### ASSIGNMENT
Below are some records. Return exactly the lines from the one with "695x302 pixels." to the one with "Task: Select the Citrus Morning product title", and nothing else.

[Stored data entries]
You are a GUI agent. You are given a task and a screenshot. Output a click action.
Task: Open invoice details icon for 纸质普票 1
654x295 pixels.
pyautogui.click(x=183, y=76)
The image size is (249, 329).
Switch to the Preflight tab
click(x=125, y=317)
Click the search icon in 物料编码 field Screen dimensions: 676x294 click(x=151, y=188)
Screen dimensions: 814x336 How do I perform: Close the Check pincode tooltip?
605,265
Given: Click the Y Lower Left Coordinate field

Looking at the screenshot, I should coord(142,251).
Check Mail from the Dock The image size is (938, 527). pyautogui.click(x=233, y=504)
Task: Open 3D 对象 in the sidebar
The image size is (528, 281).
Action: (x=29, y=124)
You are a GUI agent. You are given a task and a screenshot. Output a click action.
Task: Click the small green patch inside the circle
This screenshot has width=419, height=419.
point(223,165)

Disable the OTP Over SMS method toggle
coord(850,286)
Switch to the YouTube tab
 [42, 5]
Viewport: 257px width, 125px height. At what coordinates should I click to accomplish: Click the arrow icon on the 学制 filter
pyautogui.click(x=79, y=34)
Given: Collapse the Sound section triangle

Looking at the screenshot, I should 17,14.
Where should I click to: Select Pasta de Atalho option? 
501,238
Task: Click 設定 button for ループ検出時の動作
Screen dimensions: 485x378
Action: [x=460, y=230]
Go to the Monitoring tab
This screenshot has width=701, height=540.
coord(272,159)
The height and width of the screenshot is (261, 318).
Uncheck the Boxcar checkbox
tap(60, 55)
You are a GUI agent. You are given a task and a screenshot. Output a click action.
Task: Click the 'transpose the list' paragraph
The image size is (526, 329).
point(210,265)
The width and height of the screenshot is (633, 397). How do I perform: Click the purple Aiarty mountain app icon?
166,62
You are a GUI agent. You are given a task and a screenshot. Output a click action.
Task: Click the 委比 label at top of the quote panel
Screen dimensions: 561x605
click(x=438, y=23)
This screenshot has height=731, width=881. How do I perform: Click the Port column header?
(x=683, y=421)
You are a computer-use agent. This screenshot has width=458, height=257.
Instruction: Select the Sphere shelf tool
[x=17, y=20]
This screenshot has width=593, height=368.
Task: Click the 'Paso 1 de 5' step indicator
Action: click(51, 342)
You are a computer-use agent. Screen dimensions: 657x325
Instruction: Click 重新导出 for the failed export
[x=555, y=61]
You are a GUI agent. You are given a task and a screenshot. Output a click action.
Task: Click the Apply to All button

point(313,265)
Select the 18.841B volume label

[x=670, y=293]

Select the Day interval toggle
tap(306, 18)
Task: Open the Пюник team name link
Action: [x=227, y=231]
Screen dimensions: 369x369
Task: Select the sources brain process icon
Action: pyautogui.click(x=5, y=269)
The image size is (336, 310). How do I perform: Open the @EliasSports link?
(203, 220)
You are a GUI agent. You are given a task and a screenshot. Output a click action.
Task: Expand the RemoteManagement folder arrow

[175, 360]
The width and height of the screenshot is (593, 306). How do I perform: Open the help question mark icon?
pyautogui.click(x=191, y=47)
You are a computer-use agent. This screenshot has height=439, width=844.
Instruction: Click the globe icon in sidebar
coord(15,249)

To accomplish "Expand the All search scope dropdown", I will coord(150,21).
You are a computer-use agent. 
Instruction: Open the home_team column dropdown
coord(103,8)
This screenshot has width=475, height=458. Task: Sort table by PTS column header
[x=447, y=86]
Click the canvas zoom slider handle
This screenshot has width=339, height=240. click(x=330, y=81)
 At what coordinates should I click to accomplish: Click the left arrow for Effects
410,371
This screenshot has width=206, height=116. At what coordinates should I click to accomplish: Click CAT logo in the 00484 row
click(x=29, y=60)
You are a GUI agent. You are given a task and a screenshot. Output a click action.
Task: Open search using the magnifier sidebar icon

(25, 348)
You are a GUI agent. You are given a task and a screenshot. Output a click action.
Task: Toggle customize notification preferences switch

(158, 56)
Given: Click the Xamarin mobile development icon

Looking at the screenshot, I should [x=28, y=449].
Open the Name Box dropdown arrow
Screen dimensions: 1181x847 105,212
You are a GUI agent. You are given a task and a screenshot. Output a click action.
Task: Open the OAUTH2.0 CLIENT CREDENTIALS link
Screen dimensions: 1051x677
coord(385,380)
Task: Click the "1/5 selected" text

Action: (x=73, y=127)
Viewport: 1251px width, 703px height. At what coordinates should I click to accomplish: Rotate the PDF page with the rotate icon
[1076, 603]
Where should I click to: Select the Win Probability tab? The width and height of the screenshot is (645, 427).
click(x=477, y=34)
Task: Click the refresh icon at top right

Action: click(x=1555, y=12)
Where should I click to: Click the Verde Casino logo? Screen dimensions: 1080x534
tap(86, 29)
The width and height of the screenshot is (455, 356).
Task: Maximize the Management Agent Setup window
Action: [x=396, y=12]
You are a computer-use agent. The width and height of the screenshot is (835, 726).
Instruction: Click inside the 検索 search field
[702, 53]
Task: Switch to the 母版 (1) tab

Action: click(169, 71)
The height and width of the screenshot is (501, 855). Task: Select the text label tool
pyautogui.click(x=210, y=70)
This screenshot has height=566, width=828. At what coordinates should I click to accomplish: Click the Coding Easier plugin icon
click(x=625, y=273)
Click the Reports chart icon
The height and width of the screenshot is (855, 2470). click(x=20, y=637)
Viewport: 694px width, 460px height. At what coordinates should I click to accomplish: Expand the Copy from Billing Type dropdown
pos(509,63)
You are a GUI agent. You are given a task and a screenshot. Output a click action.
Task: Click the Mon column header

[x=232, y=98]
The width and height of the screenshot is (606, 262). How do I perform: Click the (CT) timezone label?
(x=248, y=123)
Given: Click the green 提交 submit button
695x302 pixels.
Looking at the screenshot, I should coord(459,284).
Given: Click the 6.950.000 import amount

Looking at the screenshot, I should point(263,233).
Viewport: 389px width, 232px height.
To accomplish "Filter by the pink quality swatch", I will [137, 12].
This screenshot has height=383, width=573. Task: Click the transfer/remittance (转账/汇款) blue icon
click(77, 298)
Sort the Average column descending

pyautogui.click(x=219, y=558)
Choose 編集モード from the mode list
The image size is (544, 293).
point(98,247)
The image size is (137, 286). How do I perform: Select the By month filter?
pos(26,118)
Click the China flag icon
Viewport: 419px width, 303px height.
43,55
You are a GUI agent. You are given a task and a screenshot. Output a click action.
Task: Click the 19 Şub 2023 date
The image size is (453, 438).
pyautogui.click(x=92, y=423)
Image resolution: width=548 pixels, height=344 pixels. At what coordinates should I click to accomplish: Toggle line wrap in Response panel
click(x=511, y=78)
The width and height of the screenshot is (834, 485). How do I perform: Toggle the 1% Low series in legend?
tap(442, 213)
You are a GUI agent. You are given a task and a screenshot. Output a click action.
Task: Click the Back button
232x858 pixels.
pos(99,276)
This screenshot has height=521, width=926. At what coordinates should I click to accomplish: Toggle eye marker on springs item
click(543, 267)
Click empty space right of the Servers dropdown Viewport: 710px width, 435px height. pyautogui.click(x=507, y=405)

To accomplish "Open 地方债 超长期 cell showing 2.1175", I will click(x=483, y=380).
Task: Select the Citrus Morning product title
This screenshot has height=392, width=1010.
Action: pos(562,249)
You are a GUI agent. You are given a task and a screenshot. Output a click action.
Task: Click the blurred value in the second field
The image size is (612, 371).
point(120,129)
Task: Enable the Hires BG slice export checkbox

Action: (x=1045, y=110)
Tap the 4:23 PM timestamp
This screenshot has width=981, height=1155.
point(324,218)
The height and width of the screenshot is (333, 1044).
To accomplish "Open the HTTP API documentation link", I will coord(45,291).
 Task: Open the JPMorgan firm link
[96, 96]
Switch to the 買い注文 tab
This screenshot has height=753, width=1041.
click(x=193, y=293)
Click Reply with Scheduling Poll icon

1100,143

### RESPONSE BELOW
695x302 pixels.
Looking at the screenshot, I should coord(459,284).
Given: Click the 6.950.000 import amount

Looking at the screenshot, I should point(263,233).
Viewport: 389px width, 232px height.
To accomplish "Filter by the pink quality swatch", I will [137, 12].
This screenshot has height=383, width=573. Task: Click the transfer/remittance (转账/汇款) blue icon
click(77, 298)
Sort the Average column descending

pyautogui.click(x=219, y=558)
Choose 編集モード from the mode list
The image size is (544, 293).
point(98,247)
The image size is (137, 286). How do I perform: Select the By month filter?
pos(26,118)
Click the China flag icon
Viewport: 419px width, 303px height.
43,55
You are a GUI agent. You are given a task and a screenshot. Output a click action.
Task: Click the 19 Şub 2023 date
The image size is (453, 438).
pyautogui.click(x=92, y=423)
Image resolution: width=548 pixels, height=344 pixels. At what coordinates should I click to accomplish: Toggle line wrap in Response panel
click(x=511, y=78)
The width and height of the screenshot is (834, 485). How do I perform: Toggle the 1% Low series in legend?
tap(442, 213)
You are a GUI agent. You are given a task and a screenshot. Output a click action.
Task: Click the Back button
232x858 pixels.
pos(99,276)
This screenshot has height=521, width=926. At what coordinates should I click to accomplish: Toggle eye marker on springs item
click(543, 267)
Click empty space right of the Servers dropdown Viewport: 710px width, 435px height. pyautogui.click(x=507, y=405)

To accomplish "Open 地方债 超长期 cell showing 2.1175", I will click(x=483, y=380).
Task: Select the Citrus Morning product title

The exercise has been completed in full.